There was a rumbling and mumbling sound in the heavens. Rain clouds had darkened the sky, the booming sound of the thunder reverberated, preceded by the flash that came and disappeared with a click and a spark. The rain came and in no distant time escalated into a roaring torrent with balls of ice trumping and drumming with force on the ground. The trees in the compound were twisting and bending like a boat coated like a toad. We all rushed inside the large sitting room and sat on plastic chairs as it was raining. Fear was penetrating through my veins and muscles as I sat facing Angela in the parlour. In a queer manner, she was looking right and left, up and down. She stared steadily at the ceiling with wide open eyes. I couldn’t make a move as she was surrounded by ladies and the luster of her eyes was not inviting. I was drinking beer and at the same time wondering how on earth to approach her; I had called off the relationship and to ignite it again seemed but a uphill task, if not Sisyphean.
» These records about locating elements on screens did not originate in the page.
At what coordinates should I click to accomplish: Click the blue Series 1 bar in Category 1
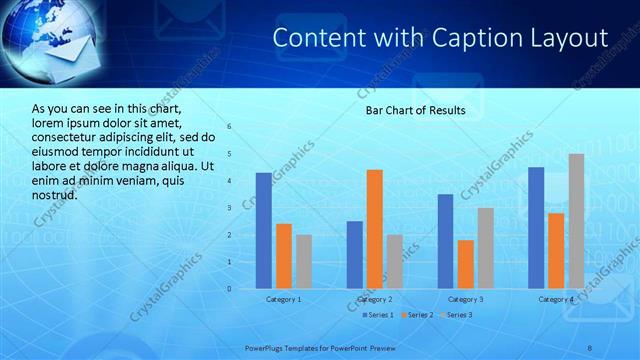pyautogui.click(x=264, y=231)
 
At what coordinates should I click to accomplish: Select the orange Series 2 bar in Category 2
pyautogui.click(x=375, y=229)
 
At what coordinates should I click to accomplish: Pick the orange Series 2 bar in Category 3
pyautogui.click(x=465, y=264)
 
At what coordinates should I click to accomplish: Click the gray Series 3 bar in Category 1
pyautogui.click(x=304, y=262)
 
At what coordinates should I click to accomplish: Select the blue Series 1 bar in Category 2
pyautogui.click(x=355, y=255)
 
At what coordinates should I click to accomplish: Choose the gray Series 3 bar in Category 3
pyautogui.click(x=485, y=248)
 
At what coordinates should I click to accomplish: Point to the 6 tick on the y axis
pyautogui.click(x=230, y=127)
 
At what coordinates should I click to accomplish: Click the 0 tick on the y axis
pyautogui.click(x=230, y=289)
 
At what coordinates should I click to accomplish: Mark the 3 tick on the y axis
pyautogui.click(x=230, y=208)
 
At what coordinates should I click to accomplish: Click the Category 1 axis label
pyautogui.click(x=284, y=299)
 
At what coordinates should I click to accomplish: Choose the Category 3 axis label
pyautogui.click(x=465, y=299)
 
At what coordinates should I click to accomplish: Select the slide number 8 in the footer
pyautogui.click(x=590, y=347)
“Why don’t you sit properly, young man?” The fully bearded man seated next to me said with as much decisiveness as could be put into words. I was almost falling off the plastic chair when another man held me up. “That’s the problem with young men of today. They drink themselves to stupor and forget that they are seated with elders.” The man said. While the women were laughing at me, Angela looked at me speechlessly, not smiling at all.
“Oh, I’m so sorry everyone.” I dropped the bottle I was holding and turned round, surprised that I almost fell off the chair because my mind was saturated with thoughts about her. I settled back in the chair and raised the bottle high. The man next to me tried a few times to bring down the bottle but I held the bottle so tightly.
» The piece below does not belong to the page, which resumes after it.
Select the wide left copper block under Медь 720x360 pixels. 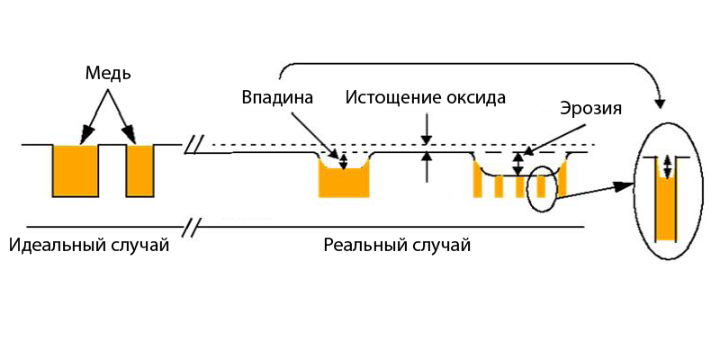[76, 170]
“Look my friend, could you behave yourself.” Angela, said out loud and everyone stared at her surprisingly.
“What!” I voiced out and could not speak further. I was happy that she spoke and I brought down the bottle and sat properly. There was a minute’s silence when I settled in the plastic chair. The rain had stopped and the men had started going out. I had no business to do but to greet Mabel’s parents and quietly take my leaf. The front door was open and as people greeted her parents and parents, they find their way out. As I set my feet outside after paying my condolences, I couldn’t walk to where my car was. I turned my head and my face met one of the ladies and she stopped dead at the doorway.
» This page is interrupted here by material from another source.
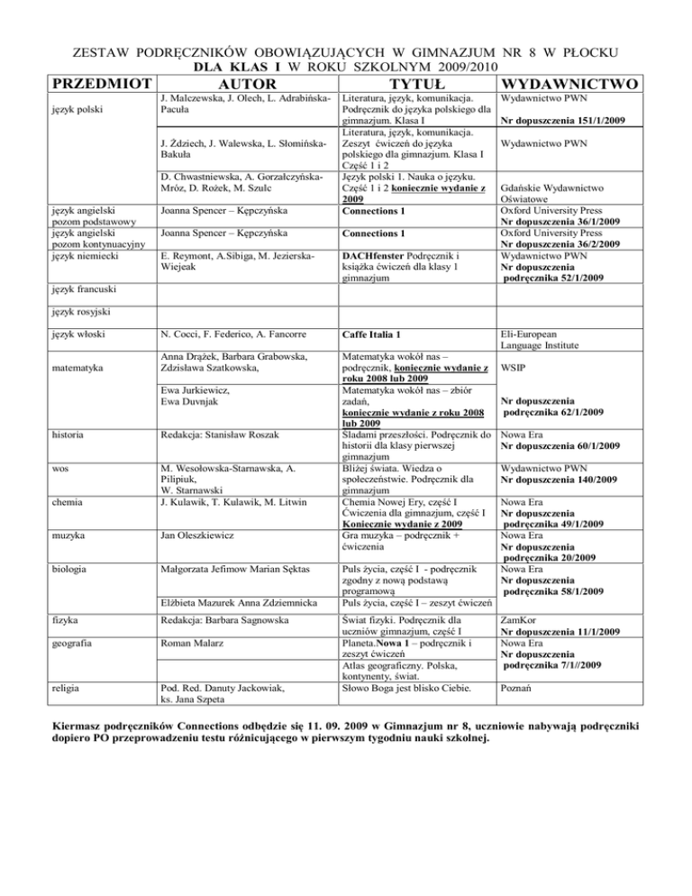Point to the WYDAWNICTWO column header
(x=574, y=82)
“Excuse me please.” I called her and she suddenly and dramatically raised her voice so the whole people could hear. I didn’t know what she had in mind and I retreated to my car. After about one hour in my car, I saw a calmer lady coming out to throw some dirt and I approached her.
“Excuse me gentle lady.” I was trying to be as polite as possible.
“What can I do to you Mr. Drunkard.” Her calling me Mr. Drunkard almost infuriated me but I needed her favour, so I remained calmed.
“Could you help me speak with somebody inside?” I asked and she stared at me up and down. She was literally fuming and I was enjoying her anger, thinking she would listen to me but before I realized what was happening, she came out pouring water at me. I quickly ran into the car and the water wet the body of my car.
I took a little time to think about what to do. Deep within the recesses of my heart, I wanted to get back Angela into my life. I had wandered away from her. As my mind wondered lazily about her, I saw her coming out of the gate of Mabel’s father’s house.